Work task: Every line that includes the word "Policy" needs to be copied from the listing.

___

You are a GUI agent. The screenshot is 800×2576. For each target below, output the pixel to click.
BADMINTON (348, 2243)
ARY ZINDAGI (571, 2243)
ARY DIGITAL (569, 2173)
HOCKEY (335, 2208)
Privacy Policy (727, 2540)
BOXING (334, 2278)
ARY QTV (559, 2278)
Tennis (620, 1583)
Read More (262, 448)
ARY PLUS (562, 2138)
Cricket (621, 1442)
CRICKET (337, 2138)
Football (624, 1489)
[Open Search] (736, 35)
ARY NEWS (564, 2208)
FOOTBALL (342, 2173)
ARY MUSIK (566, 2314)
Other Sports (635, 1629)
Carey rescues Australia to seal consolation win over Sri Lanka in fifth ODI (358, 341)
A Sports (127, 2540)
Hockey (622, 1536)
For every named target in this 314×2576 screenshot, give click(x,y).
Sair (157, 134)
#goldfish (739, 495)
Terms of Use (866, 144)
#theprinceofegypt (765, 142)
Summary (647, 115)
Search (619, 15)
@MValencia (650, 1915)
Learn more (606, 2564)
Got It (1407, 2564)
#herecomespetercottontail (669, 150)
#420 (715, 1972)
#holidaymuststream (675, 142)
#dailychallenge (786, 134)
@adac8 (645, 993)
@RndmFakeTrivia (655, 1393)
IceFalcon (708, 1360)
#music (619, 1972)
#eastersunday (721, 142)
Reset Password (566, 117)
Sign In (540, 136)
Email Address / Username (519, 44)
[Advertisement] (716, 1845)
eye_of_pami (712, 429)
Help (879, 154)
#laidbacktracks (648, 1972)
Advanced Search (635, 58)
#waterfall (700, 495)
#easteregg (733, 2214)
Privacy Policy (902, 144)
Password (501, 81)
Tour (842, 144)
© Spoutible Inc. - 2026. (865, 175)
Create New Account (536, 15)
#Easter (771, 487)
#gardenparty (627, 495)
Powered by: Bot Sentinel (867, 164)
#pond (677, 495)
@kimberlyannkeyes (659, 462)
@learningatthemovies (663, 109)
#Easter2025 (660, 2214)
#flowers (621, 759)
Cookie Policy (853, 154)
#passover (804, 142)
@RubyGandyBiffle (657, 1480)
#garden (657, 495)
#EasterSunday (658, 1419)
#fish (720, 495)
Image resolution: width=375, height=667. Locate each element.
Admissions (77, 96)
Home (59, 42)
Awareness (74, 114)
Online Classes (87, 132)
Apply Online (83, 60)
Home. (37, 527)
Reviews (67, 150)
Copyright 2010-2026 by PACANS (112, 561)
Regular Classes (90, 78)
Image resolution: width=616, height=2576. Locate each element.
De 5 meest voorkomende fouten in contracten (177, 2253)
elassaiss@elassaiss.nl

___

Exercise result:
Privacy Policy (727, 2540)
Privacy Policy (902, 144)
Cookie Policy (853, 154)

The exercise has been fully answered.